ELA exige que la modificación del delito de desórdenes públicos no se aproveche para criminalizar la protesta pacífica
La proposición de Ley del PSOE y Unidas Podemos para reformar el Código Penal incorpora una modificación del delito de desórdenes públicos que, de aprobarse, recortaría el derecho fundamental a la protesta, ya que dicha proposición da nuevos pasos en su criminalización. Es un hecho especialmente grave si se tiene en cuenta que ambos partidos se comprometieron a derogar los recortes de libertades de la Ley Mordaza.
La proposición de Ley utiliza una terminología ambigua que permitiría calificar como delito acciones de protesta pacíficas que hoy no lo son, podiendo incluso comportar penas de prisión. La incorporación del concepto de intimidación (a personas y ‘cosas’) abre la vía a interpretaciones de todo tipo. Hasta ahora, para que una conducta fuese considerada desorden público se exigía un acto de violencia. Añadir la intimidación e introducir expresamente como delito la invasión u ocupación de locales, aun sin violencia, supone un intento de criminalizar la protesta pacífica.
La ley se va a aprobar en el Congreso este mismo jueves, 15 de diciembre. ELA celebra la derogación del delito de sedición, pero ello no debe llevar a aprobar un nuevo recorte de las libertades y del derecho a la protesta social. A pesar de las múltiples denuncias sobre lo que podría acarrear esta decisión, los grupos que forman parte del Gobierno han presentado una autoenmienda a la propuesta inicial que simplemente supone un nuevo añadido al texto inicial, sin cambiar el fondo del problema.
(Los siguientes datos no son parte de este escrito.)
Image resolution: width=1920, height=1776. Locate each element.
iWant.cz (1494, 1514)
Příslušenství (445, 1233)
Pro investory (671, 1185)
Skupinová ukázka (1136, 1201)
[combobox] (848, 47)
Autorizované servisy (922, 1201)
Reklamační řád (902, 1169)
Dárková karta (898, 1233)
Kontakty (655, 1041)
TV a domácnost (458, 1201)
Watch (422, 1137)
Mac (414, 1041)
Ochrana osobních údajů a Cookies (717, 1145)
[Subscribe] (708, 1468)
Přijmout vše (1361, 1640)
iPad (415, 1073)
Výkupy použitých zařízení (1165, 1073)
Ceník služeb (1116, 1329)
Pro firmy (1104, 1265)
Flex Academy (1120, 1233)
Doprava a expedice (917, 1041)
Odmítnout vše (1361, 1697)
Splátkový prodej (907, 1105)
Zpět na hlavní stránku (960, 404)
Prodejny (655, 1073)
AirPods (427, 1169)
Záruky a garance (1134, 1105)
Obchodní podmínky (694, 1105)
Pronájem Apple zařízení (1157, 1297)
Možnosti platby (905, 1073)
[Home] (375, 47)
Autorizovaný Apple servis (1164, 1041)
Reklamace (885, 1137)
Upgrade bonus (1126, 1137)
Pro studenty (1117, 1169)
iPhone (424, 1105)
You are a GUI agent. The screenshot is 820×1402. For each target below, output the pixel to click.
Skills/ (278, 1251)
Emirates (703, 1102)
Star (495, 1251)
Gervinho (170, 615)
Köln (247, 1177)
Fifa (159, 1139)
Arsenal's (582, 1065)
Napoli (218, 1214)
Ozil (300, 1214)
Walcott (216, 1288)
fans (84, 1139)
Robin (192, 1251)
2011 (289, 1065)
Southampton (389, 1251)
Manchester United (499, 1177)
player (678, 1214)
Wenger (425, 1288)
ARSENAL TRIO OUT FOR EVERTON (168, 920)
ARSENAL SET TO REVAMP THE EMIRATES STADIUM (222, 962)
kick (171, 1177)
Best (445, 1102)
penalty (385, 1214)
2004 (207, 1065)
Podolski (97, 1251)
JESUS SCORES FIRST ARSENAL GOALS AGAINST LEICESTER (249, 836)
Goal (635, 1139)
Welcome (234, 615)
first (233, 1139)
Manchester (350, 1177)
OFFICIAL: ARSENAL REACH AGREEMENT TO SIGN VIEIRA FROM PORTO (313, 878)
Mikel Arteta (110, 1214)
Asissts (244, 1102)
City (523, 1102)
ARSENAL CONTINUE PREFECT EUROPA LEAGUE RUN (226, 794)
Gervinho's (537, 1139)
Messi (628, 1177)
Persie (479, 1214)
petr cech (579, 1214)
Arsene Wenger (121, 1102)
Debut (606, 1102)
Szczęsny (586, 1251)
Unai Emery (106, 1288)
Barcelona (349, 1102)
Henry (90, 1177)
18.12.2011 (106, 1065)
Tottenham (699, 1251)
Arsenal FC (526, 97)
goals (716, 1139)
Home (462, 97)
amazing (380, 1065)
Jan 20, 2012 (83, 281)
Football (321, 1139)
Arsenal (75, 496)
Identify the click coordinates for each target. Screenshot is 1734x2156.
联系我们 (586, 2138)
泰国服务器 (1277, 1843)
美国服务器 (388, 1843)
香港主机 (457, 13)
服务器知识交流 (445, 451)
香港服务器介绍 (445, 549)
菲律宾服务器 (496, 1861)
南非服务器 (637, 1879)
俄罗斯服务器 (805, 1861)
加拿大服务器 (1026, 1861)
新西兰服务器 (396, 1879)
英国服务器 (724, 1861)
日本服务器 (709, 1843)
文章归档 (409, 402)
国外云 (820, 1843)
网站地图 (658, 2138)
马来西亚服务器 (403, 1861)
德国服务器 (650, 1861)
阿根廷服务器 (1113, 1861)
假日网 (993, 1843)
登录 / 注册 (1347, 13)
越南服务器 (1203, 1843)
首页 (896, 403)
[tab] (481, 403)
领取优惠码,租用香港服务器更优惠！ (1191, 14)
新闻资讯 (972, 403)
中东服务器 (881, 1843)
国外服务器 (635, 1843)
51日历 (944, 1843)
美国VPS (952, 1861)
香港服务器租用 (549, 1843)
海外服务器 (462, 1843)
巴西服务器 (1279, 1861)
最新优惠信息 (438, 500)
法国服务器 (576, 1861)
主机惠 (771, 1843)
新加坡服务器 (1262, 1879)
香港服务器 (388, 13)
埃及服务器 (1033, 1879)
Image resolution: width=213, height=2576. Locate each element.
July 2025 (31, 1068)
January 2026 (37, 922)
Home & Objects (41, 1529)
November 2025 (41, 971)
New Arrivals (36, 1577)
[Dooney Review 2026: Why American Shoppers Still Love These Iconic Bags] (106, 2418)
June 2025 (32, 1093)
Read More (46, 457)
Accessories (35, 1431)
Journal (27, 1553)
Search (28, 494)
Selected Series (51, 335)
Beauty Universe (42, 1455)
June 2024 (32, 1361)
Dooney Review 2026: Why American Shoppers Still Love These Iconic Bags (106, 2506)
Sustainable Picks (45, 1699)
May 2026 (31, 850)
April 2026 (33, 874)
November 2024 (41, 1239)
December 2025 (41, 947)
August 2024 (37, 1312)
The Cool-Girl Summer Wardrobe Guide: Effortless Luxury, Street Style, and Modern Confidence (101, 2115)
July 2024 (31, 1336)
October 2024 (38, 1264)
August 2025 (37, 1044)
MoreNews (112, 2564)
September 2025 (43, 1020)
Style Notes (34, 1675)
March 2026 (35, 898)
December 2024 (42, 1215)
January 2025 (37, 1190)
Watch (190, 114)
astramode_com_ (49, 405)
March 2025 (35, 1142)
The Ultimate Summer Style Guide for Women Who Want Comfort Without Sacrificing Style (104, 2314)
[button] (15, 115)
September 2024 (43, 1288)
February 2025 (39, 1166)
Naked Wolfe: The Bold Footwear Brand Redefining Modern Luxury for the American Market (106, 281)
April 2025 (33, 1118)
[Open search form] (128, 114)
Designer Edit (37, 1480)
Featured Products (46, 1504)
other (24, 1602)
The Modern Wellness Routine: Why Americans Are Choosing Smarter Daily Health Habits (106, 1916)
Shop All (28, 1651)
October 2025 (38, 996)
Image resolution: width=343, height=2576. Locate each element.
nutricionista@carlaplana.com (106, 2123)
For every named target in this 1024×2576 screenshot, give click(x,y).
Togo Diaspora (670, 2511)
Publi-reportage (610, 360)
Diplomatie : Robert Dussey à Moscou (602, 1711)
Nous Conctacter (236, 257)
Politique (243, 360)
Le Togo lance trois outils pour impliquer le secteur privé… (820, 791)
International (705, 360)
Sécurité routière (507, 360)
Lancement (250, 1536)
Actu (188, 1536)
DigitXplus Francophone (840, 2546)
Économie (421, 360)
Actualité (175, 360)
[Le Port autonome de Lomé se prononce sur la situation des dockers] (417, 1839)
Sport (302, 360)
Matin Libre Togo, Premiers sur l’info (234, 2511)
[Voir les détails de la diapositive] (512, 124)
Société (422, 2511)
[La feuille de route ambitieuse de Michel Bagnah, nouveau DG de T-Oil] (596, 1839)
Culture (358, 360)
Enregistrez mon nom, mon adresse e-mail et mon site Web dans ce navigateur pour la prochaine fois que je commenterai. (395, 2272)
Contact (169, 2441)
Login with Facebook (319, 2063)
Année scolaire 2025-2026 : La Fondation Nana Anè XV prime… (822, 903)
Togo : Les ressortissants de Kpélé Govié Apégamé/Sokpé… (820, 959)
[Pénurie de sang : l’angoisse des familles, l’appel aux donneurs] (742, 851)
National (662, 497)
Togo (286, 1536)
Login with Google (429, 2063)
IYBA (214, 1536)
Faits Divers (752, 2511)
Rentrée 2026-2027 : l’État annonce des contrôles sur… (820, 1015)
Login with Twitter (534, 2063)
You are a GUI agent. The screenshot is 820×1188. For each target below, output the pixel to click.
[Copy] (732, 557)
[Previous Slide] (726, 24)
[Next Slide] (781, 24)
En este contexto, ELA exige que la modificación del delito de desórdenes públicos no se apruebe en el sentido que proponen los partidos que forman parte del Gobierno, y que se dé paso a las enmiendas presentadas por otros grupos que conforman la denominada mayoría de gobierno, que sí evitan que se criminalice el derecho a la protesta pacífica, que es un derecho fundamental de la ciudadanía.